[Assigned task]
All records are to be restated exactly, each line as it reads.

§

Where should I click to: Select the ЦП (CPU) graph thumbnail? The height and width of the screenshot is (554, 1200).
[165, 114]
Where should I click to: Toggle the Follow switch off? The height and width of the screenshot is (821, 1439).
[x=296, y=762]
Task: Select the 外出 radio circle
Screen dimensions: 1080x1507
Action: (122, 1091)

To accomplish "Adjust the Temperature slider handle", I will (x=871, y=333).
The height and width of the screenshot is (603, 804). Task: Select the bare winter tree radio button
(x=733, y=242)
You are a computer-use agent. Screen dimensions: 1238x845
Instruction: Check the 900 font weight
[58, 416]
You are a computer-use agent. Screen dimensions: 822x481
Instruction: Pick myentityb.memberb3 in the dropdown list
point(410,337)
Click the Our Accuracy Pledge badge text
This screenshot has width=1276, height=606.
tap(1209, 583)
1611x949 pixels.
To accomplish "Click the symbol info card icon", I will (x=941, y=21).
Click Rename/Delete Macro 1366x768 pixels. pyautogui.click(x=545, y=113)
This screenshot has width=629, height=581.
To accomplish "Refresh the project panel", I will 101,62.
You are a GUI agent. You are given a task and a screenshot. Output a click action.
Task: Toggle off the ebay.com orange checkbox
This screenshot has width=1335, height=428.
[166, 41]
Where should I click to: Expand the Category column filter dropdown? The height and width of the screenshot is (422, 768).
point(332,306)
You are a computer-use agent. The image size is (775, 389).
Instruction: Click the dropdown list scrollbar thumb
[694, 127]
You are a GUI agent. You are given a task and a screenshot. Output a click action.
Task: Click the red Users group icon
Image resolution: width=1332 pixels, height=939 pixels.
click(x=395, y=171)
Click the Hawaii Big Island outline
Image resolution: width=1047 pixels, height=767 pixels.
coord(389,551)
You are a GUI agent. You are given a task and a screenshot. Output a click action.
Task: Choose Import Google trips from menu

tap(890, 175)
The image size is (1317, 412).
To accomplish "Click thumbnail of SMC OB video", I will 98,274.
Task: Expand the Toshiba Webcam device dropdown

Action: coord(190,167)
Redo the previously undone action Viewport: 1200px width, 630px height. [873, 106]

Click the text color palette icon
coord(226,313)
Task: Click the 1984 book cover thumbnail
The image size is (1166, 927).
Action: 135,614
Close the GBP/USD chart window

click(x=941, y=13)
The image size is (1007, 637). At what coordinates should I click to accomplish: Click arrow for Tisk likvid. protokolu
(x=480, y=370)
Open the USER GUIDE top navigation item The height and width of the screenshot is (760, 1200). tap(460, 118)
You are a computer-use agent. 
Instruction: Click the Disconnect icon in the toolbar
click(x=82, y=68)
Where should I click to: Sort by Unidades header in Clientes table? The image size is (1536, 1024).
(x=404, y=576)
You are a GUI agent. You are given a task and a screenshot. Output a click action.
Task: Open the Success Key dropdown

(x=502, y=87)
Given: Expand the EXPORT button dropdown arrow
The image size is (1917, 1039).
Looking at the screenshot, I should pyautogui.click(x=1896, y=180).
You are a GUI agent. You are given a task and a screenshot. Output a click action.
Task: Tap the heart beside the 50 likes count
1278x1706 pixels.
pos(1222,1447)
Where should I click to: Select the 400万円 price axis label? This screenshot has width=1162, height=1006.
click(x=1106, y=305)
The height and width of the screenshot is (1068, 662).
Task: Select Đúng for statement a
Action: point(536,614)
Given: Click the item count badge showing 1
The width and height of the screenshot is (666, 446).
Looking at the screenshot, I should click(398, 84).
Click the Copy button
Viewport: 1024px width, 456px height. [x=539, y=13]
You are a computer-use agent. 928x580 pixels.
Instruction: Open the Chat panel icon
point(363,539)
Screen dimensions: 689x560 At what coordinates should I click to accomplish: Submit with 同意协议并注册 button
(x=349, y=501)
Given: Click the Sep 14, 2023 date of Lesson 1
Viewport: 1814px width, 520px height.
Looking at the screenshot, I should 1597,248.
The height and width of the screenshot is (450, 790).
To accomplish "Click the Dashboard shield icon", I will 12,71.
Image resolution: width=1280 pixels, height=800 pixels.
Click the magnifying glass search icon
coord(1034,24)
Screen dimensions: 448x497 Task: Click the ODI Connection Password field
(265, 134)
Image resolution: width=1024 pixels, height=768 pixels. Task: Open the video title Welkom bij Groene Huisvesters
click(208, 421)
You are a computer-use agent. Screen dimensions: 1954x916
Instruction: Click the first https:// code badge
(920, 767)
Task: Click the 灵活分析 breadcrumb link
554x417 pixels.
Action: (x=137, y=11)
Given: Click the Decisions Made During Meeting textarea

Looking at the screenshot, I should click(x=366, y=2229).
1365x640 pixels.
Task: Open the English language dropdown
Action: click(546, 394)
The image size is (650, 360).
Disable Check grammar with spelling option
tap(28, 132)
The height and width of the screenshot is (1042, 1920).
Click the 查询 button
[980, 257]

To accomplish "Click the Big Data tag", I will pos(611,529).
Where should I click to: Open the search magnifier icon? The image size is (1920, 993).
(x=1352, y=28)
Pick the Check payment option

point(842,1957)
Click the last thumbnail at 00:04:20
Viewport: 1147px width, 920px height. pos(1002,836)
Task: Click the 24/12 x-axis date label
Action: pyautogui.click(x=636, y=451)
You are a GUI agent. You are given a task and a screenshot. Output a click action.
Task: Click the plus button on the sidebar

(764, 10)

§

[Solution to this problem]
Where should I click to: Select the ЦП (CPU) graph thumbnail? The height and width of the screenshot is (554, 1200).
[165, 114]
Where should I click to: Toggle the Follow switch off? The height and width of the screenshot is (821, 1439).
[x=296, y=762]
Task: Select the 外出 radio circle
Screen dimensions: 1080x1507
Action: (122, 1091)

To accomplish "Adjust the Temperature slider handle", I will (x=871, y=333).
The height and width of the screenshot is (603, 804). Task: Select the bare winter tree radio button
(x=733, y=242)
You are a computer-use agent. Screen dimensions: 1238x845
Instruction: Check the 900 font weight
[58, 416]
You are a computer-use agent. Screen dimensions: 822x481
Instruction: Pick myentityb.memberb3 in the dropdown list
point(410,337)
Click the Our Accuracy Pledge badge text
This screenshot has width=1276, height=606.
tap(1209, 583)
1611x949 pixels.
To accomplish "Click the symbol info card icon", I will (x=941, y=21).
Click Rename/Delete Macro 1366x768 pixels. pyautogui.click(x=545, y=113)
This screenshot has width=629, height=581.
To accomplish "Refresh the project panel", I will 101,62.
You are a GUI agent. You are given a task and a screenshot. Output a click action.
Task: Toggle off the ebay.com orange checkbox
This screenshot has width=1335, height=428.
[166, 41]
Where should I click to: Expand the Category column filter dropdown? The height and width of the screenshot is (422, 768).
point(332,306)
You are a computer-use agent. The image size is (775, 389).
Instruction: Click the dropdown list scrollbar thumb
[694, 127]
You are a GUI agent. You are given a task and a screenshot. Output a click action.
Task: Click the red Users group icon
Image resolution: width=1332 pixels, height=939 pixels.
click(x=395, y=171)
Click the Hawaii Big Island outline
Image resolution: width=1047 pixels, height=767 pixels.
coord(389,551)
You are a GUI agent. You are given a task and a screenshot. Output a click action.
Task: Choose Import Google trips from menu

tap(890, 175)
The image size is (1317, 412).
To accomplish "Click thumbnail of SMC OB video", I will 98,274.
Task: Expand the Toshiba Webcam device dropdown

Action: coord(190,167)
Redo the previously undone action Viewport: 1200px width, 630px height. [873, 106]

Click the text color palette icon
coord(226,313)
Task: Click the 1984 book cover thumbnail
The image size is (1166, 927).
Action: 135,614
Close the GBP/USD chart window

click(x=941, y=13)
The image size is (1007, 637). At what coordinates should I click to accomplish: Click arrow for Tisk likvid. protokolu
(x=480, y=370)
Open the USER GUIDE top navigation item The height and width of the screenshot is (760, 1200). tap(460, 118)
You are a computer-use agent. 
Instruction: Click the Disconnect icon in the toolbar
click(x=82, y=68)
Where should I click to: Sort by Unidades header in Clientes table? The image size is (1536, 1024).
(x=404, y=576)
You are a GUI agent. You are given a task and a screenshot. Output a click action.
Task: Open the Success Key dropdown

(x=502, y=87)
Given: Expand the EXPORT button dropdown arrow
The image size is (1917, 1039).
Looking at the screenshot, I should pyautogui.click(x=1896, y=180).
You are a GUI agent. You are given a task and a screenshot. Output a click action.
Task: Tap the heart beside the 50 likes count
1278x1706 pixels.
pos(1222,1447)
Where should I click to: Select the 400万円 price axis label? This screenshot has width=1162, height=1006.
click(x=1106, y=305)
The height and width of the screenshot is (1068, 662).
Task: Select Đúng for statement a
Action: point(536,614)
Given: Click the item count badge showing 1
The width and height of the screenshot is (666, 446).
Looking at the screenshot, I should click(398, 84).
Click the Copy button
Viewport: 1024px width, 456px height. [x=539, y=13]
You are a computer-use agent. 928x580 pixels.
Instruction: Open the Chat panel icon
point(363,539)
Screen dimensions: 689x560 At what coordinates should I click to accomplish: Submit with 同意协议并注册 button
(x=349, y=501)
Given: Click the Sep 14, 2023 date of Lesson 1
Viewport: 1814px width, 520px height.
Looking at the screenshot, I should 1597,248.
The height and width of the screenshot is (450, 790).
To accomplish "Click the Dashboard shield icon", I will 12,71.
Image resolution: width=1280 pixels, height=800 pixels.
Click the magnifying glass search icon
coord(1034,24)
Screen dimensions: 448x497 Task: Click the ODI Connection Password field
(265, 134)
Image resolution: width=1024 pixels, height=768 pixels. Task: Open the video title Welkom bij Groene Huisvesters
click(208, 421)
You are a computer-use agent. Screen dimensions: 1954x916
Instruction: Click the first https:// code badge
(920, 767)
Task: Click the 灵活分析 breadcrumb link
554x417 pixels.
Action: (x=137, y=11)
Given: Click the Decisions Made During Meeting textarea

Looking at the screenshot, I should click(x=366, y=2229).
1365x640 pixels.
Task: Open the English language dropdown
Action: click(546, 394)
The image size is (650, 360).
Disable Check grammar with spelling option
tap(28, 132)
The height and width of the screenshot is (1042, 1920).
Click the 查询 button
[980, 257]

To accomplish "Click the Big Data tag", I will pos(611,529).
Where should I click to: Open the search magnifier icon? The image size is (1920, 993).
(x=1352, y=28)
Pick the Check payment option

point(842,1957)
Click the last thumbnail at 00:04:20
Viewport: 1147px width, 920px height. pos(1002,836)
Task: Click the 24/12 x-axis date label
Action: pyautogui.click(x=636, y=451)
You are a GUI agent. You are given a task and a screenshot. Output a click action.
Task: Click the plus button on the sidebar

(764, 10)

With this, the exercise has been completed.